Justin looked at the clock on the bureau. Half past seven. Twelve minus two hours difference.

"Half past five in the morning."

"Did you phone him in the middle of the night? His night?"

"Yes. I reckoned it was more important than his beauty sleep."

Justin senior laughed and clapped him on the back.

"And I agree. Right, no time like the present, then. But do you mind if I do this by myself? I mean, after twenty-five years . . ." He half-choked. "But he'll want to talk to you again, Justin, and maybe to Gavin too. I'll whistle you up when I'm done. All right?"

He went into the next room and shut the door, leaving Justin and Gavin to look at each other, and to close up the gap on the sofa.

"Gavin, I'm sorry. Your birthday . . . It ought to have been your day, but it's turned into your Dad's."

"If it's his, it's mine.

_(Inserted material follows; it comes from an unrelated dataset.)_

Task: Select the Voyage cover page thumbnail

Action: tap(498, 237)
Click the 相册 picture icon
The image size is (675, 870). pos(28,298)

And it's yours too, isn't it? And your Dad's" - he nodded at the closed door. "I didn't understand what you were getting at in the taxi. But you're right. It's all so gloriously right."

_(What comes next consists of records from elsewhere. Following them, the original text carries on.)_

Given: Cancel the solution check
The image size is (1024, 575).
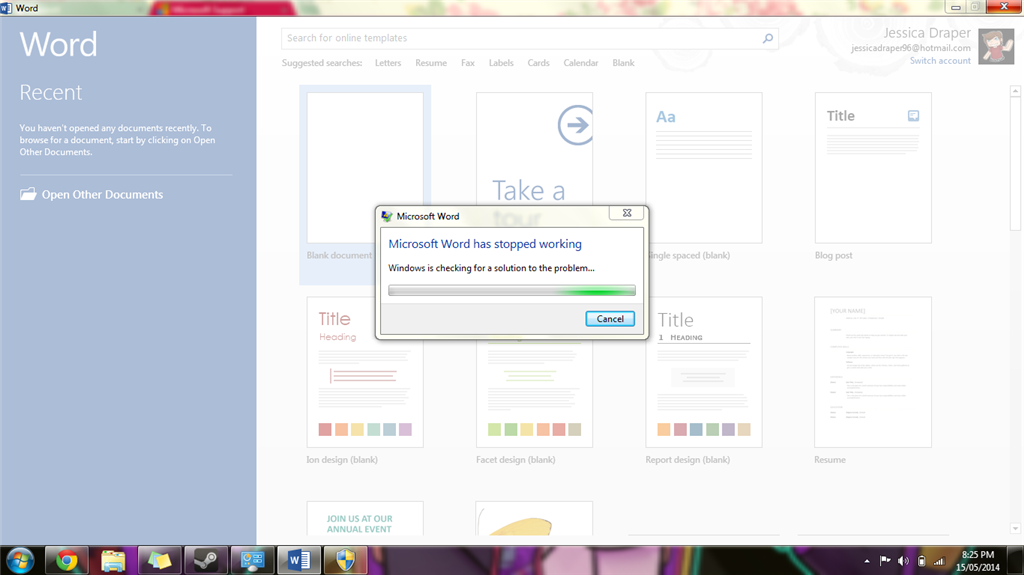Looking at the screenshot, I should (610, 319).
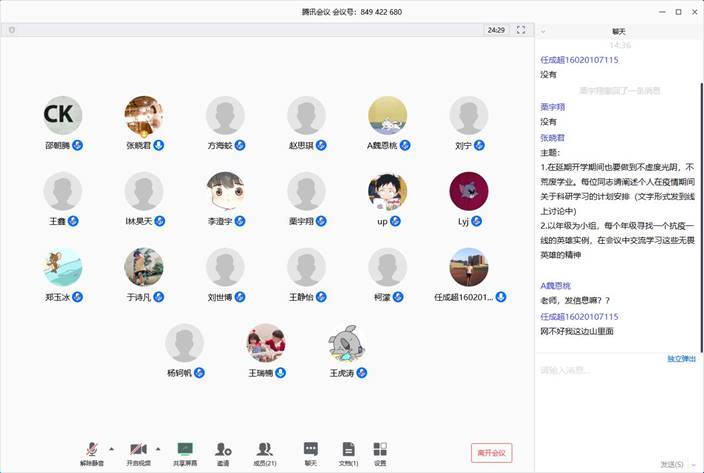Viewport: 704px width, 473px height.
Task: Click the chat panel vertical scrollbar
Action: click(x=699, y=150)
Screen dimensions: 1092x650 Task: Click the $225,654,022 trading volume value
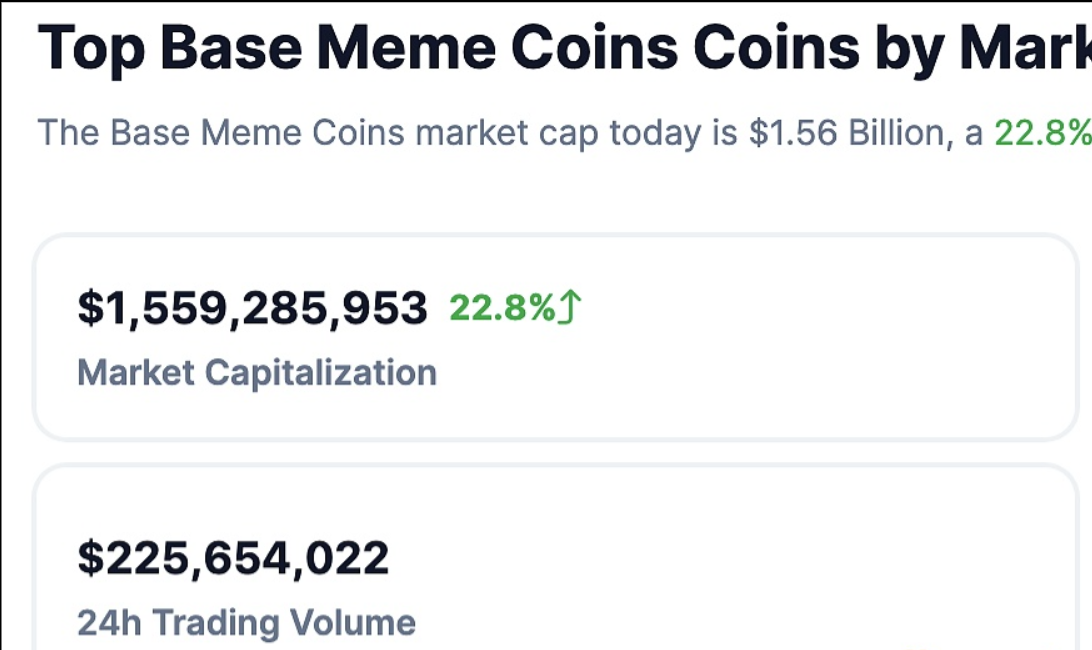(x=233, y=557)
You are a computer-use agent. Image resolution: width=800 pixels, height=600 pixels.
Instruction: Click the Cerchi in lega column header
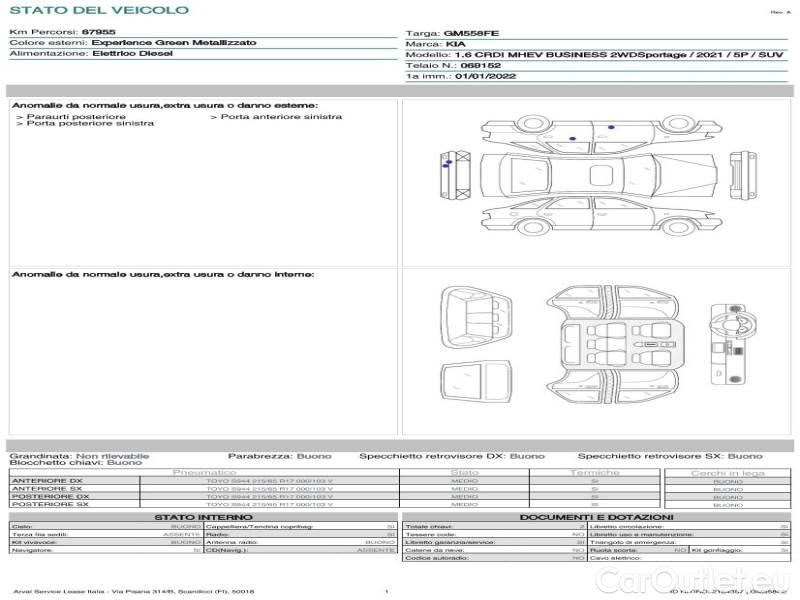pos(727,472)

"And I've been thinking, Gavin. It's the right time of year too. Easter. It's named after a pagan festival, did you know? Anglo-Saxon - Eostre, the goddess of the dawn, of the East. At the equinox, roughly, when light triumphs over dark. Like Beltane in Ireland, when they lit great fires to celebrate. Like the Christian festival - resurrection, grief turned to joy. We needn't believe the detail. But the myths are right. The symbolism. Life revived. Spring after winter. Day after night."

*

Eight evenings later, the courtyard of Ayios Ioannis cathedral, lighted only by the background urban glow, was packed for the Orthodox Easter vigil. At midnight, out from the bible-black within, came a procession bearing the holy flame. Candles were lit, first from the flame and then from one another, and across the court there spread a pool of light. Then bells pealed, fireworks banged, a bonfire flared, floodlights blazed . . . and night became day.

"Christos anesti!" everyone cried, Christ is risen!

"Alithôs anesti!" everyone replied, he is risen indeed!

Unremarked in the fringe of the crowd, they stood in a close circle, two men, two boys, with eyes for each other alone; and four wet faces reflected the four flames that trembled at the tight centre of their private joy.

The Lord make his face shine upon thee and be gracious unto thee; the Lord lift up the light of his countenance upon thee and give thee peace, this day and for ever more.